Toledo at Ball State (2 p.m. ET, ESPN+): Ball State begins defending its first MAC championship in a quarter century.
Washington State at Utah (2:30 p.m. ET, Pac-12 Network): Utah has to win to avoid its first 3-game losing streak since 2017.
No. 9 Clemson at NC State (3:30 p.m. ET, ESPN): Dave Doeren has yet to defeat Dabo Swinney in eight tries. If he can figure out a way to get the ball across the goal line with a Wolfpack player in possession, this might just be the year.
UTSA at Memphis (3:30 p.m. ET, ESPNU): The fourth of five games pitting undefeated teams.
Louisville at Florida State (3:30 p.m. ET, ESPN2): Florida State is looking to avoid its first 0-4 start since 1974.
No. 24 UCLA at Stanford (6 p.m. ET, Pac-12 Network): Stanford has won 12 of the last 13 in this series.
Tennessee at No. 11 Florida (7 p.m. ET, ESPN): Florida will see Stanford's dominance and raise them three more. The Gators are 15-1 in this once-rivalry since 2005 and 23-6 dating back to 1993.
Nebraska at No. 20 Michigan State (7 p.m. ET, FS1): Michigan State is looking for its first 4-0 start since 2015, when the Spartans reached the Playoff. Nebraska seeks to avoid its first 0-2 Big Ten start since... last season.
No. 25 Kansas State at Oklahoma State (7 p.m. ET, ESPN+): The fifth of five games pitting unbeatens. Oklahoma State has won by seven, five and one point; K-State beat Southern Illinois by just eight, but looked dominant against Stanford and Nevada.
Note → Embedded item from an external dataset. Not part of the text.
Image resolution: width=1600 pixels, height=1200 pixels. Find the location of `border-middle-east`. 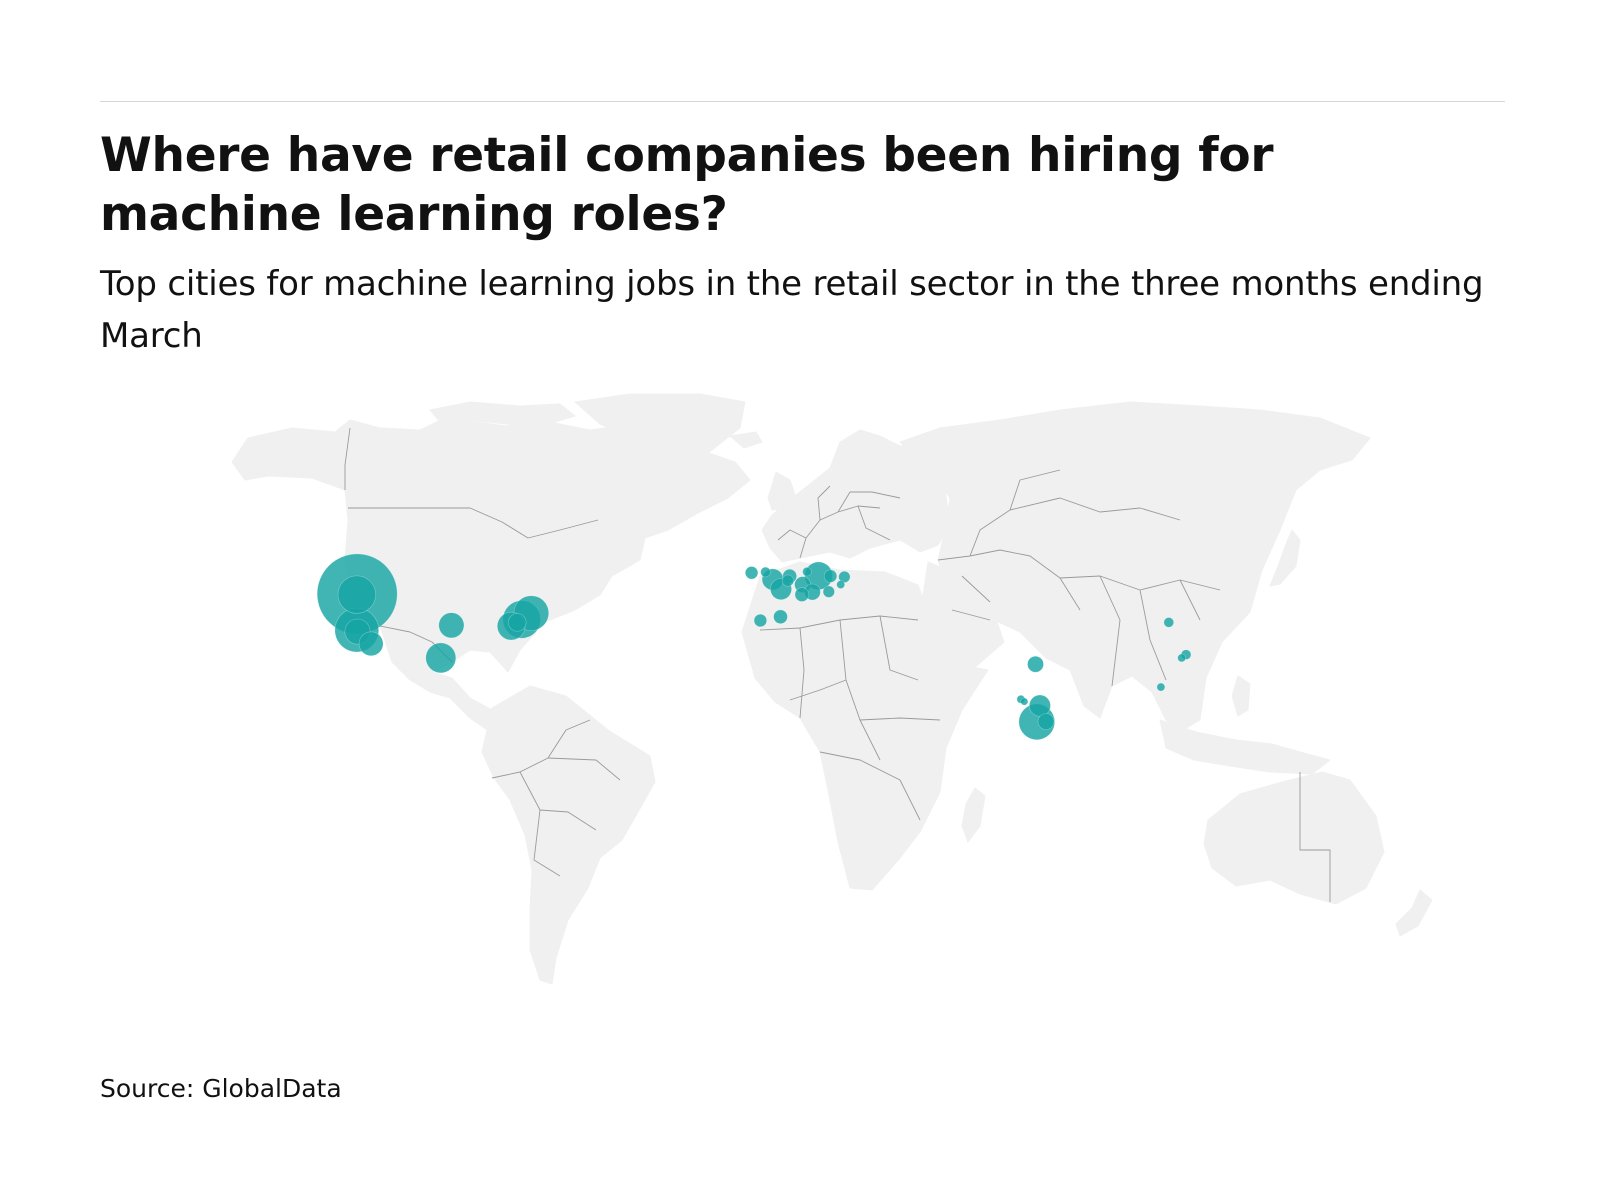

border-middle-east is located at coordinates (971, 598).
West Virginia at No. 4 Oklahoma (7:30 p.m. ET, ABC): OU is a perfect 8-0 since WVU joined the Big 12. Remove the 16-7 final in 2013 and Oklahoma averages 52 a game in the other seven.
Oklahoma has had some offensive success vs. West Virginia. With that said this year's Mountaineer defense should be a much better test. pic.twitter.com/PnTD0zr1zQ
— Eddie Radosevich (@Eddie_Rado) September 22, 2021
Akron at No. 4 Ohio State (7:30 p.m. ET, BTN): The last time Ohio State lost to an in-state opponent? That would be Cincinnati 24, Buckeyes 0 way back on Nov. 13, 1897.
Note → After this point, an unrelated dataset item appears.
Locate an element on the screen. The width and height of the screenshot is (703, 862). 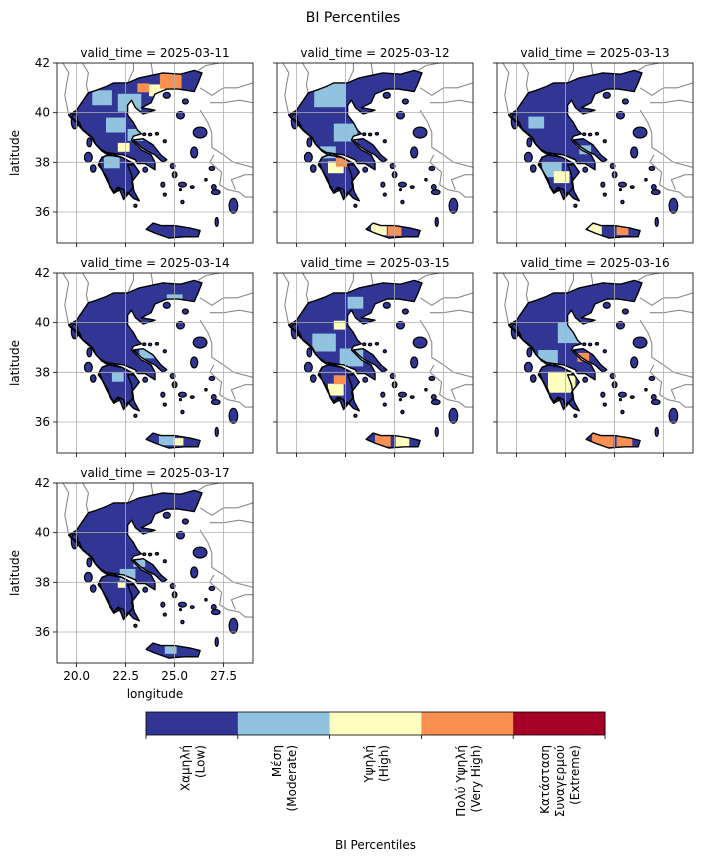
colorbar-segment is located at coordinates (192, 724).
Southern Miss at No. 1 Alabama (7:30 p.m. ET, SEC Network): Another Saban-era milestone is about to fall.
Alabama is going for its 100th straight win over unranked opponents Saturday against Southern Miss.
— Michael Casagrande (@ByCasagrande) September 23, 2021
The Crimson Tide hasn’t lost to a team outside the top 25 since Saban’s first season in 2007.
Oregon State at USC (10:30 p.m. ET, FS1): Jonathan Smith's crew is looking to snap a 24-game losing skid in the LA Coliseum.
Arizona at No. 3 Oregon (10:30 p.m. ET, ESPN): Oregon looks to start 4-0 for the first time since 2014, when the Ducks played for the national title. Arizona, meanwhile, looks to snap its ongoing, program-record, FBS-worst 15-game losing streak.
Colorado at Arizona State (10:30 p.m. ET, ESPNU): While Arizona is looking for a win, Colorado would be at least momentarily happy with a score of any kind. The Buffaloes last scored a point at the 2:24 mark of the first quarter against Texas A&M. In the following 107 minutes and 24 seconds, the Buffs have produced: 0 points, 247 yards, eight punts and one field goal attempt across 20 total possessions.